THINGS TO DO:
A: Reproduce the passage of the introduction on neurological soft signs that begins at the words "Based on our" and stops after the words "by these patients.".
B: In the introduction on neurological soft signs, how many first-episode psychotic patients were in the group that Tucker and colleagues studied in 1975?
C: Write what comes next in the introduction on neurological soft signs in migraine, picking up after its final sentence.

Introduction

Neurological soft signs (NSS) are subtle non-localizing sensorimotor anomalies whose clinical and biological significance is still a matter of discussion [1]. NSS assessment encompasses different domains, including motor coordination and sensory integration, but neurologists do not usually assess NSS during the routine neurological examination or at least do not apply one of the many different evaluation scales that have been developed to quantify NSS expression [2]. Since the very beginning, in fact, the presence of a high level of NSS expression has always been considered as a prerogative of psychiatric disorders. In 1975, Tucker and colleagues used the term NSS for the first time, identifying, in a group of 109 first-episode psychotic patients, a dramatic increase of subtle neurological semeiotic anomalies with respect to a control group of non-psychotic people [3]. Subsequent studies documented increased expression of these signs also in people who had a familiarity for psychosis, despite not suffering from the disease themselves [4]. Furthermore, other studies underlined the increase of NSS in people with mild-moderate intensity of the psychotic symptoms and, in general, in people at risk of developing schizophrenia at any stage of their illness. Therefore, for all these reasons, NSS have been considered as possible psychotic endophenotypes. Nevertheless, since then, NSS have been studied in other psychiatric diseases ranging from obsessive–compulsive disorder [5], to borderline personality disorder [6], and ADHD [7], among others, globally showing — albeit with mixed results — increased expression; this eventually questioned NSS specificity and sustained the intriguing possibility that NSS might mark shared traits among different psychiatric diseases. Possibly, further enlightenment on these issues might come from the understanding of the plausible “mild localizatory” value of these non-localizatory signs [1]. In particular, studies on healthy subjects, where NSS can be measured, show that their expression can be related to a cerebellar contribution [8] and to white matter microstructure variations in subcortical and cortical sensorimotor regions [9].

We previously reported, for the first time in a pilot study, a significant increase of NSS in headache patients compared to headache-free subjects [10]. Notably, headache as a disease presents a significant comorbidity with psychiatric disorders that increases with the number of attacks [11, 12], with some authors arriving to propose it as a symptom of a badly adaptive stress managing attitude [13]. Even setting aside this issue, most cases of primary headache seen in neurological outpatient practice co-express at least mild anxiety or depressing symptoms that are commonly worth of mixed prophylactic drug approaches, such as amitriptyline [14]. We therefore hypothesized that our previous results concerning NSS in headache patients could be eventually influenced by the co-present psychiatric dimensional variables. This hypothesis was also strengthened by the fact that NSS followed the same increasing trend in both migraine (MH) and tension-type headache (TTH) without distinctions between two such different disorders [10]. Furthermore, in this preliminary report, NSS were also related to the presence of white matter hyperintensities (WMH), in particular to deep white matter (DWM) signal alterations [10], in line with what was previously more precisely demonstrated [9].

Based on our pilot data, we calculated the power for a confirmation study, focusing on MH patients, since the presence of brain micro-structural anomalies [15] and the existence of genetic traits have received more attention in the literature in this headache type [16]. The aims of the present study were the following: (1) confirming the increase of NSS in MH patients versus matched headache-free controls, by including only prophylactic drug-free patients; (2) verifying the impact of anxiety and depression on NSS expression; (3) unveiling possible relationships between NSS and WMH by retrospectively examining brain MR performed by these patients.

Data extracted from a collection
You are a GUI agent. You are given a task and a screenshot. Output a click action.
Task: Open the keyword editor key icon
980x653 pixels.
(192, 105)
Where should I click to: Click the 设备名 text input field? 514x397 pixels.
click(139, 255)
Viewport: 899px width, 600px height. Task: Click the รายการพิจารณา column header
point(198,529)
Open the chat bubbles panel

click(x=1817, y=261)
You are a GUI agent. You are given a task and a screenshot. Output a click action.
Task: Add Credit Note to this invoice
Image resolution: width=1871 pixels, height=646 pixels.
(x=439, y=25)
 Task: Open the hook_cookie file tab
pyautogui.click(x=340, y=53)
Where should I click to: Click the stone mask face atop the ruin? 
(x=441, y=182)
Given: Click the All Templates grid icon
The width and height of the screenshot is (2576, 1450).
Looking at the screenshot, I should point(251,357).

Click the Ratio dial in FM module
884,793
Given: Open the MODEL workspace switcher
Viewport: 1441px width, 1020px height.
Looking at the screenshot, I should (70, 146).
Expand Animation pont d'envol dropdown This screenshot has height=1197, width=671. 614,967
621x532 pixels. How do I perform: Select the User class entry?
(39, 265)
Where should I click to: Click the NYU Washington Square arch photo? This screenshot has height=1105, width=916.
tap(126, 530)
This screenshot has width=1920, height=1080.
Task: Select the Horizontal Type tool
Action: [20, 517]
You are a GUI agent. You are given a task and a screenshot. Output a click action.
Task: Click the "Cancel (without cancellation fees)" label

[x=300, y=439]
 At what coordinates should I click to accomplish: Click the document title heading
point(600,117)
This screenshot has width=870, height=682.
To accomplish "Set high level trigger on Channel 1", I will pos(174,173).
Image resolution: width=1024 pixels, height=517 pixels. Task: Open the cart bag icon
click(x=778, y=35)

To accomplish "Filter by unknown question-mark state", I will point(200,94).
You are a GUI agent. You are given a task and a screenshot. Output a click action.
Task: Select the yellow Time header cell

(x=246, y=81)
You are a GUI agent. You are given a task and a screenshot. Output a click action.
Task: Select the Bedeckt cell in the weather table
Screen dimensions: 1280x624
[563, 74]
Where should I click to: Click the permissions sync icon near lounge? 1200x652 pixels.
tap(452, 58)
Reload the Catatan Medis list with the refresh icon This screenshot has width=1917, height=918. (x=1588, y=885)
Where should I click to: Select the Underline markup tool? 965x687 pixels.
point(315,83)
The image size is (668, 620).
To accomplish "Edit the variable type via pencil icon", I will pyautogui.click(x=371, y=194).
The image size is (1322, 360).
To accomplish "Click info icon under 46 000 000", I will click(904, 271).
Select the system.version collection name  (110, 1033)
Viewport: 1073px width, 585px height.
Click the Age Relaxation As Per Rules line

RESPONSES:
A:
Based on our pilot data, we calculated the power for a confirmation study, focusing on MH patients, since the presence of brain micro-structural anomalies [15] and the existence of genetic traits have received more attention in the literature in this headache type [16]. The aims of the present study were the following: (1) confirming the increase of NSS in MH patients versus matched headache-free controls, by including only prophylactic drug-free patients; (2) verifying the impact of anxiety and depression on NSS expression; (3) unveiling possible relationships between NSS and WMH by retrospectively examining brain MR performed by these patients.

B: 109 patients.

C:
Materials and methods

Recruited patients and brain imaging

Following ethical committee approval (Monza e Brianza, Italy; protocol MIGRASoft) and informed consent, 40 consecutive patients affected by episodic migraine without aura (MH) were recruited during the headache-free period (i.e., they were headache-free at least since the day before the assessment) from the outpatients afferent to the Neurology Unit of the San Gerardo Hospital (Monza, Italy). Inclusion criteria were the following: (a) diagnosis of migraine (MH) without aura according to current criteria from the International Headache Society (https://www.ichd-3.org/); (b) age > 18 and < 75 years old; (c) number of attacks between 1 and 14 per month; (d) no current prophylaxis or other psychoactive medications; (e) no previous history of neurological or psychiatric disorders other than headache; (f) a fully normal standard neurological examination. The average number of attacks/month and the number of over-the-counter medication/month, as a measure of headache severity, referring to the previous three months period were recorded. Data regarding duration of headache was not considered relevant and thus not included in the analysis. Patients were also asked to complete the Headache Disability Inventory (HDI) [17].

Healthy controls (CTRL, n = 40) were rigorously age- (± 2 years), education- (± 3 years) and sex-matched, and they were recruited from the spouses of other neurological outpatients. They had no previous history of neurological or psychiatric disorder (including episodic frequent headache), nor were they under psychoactive medications. Demographic and clinical data are included in Table 1.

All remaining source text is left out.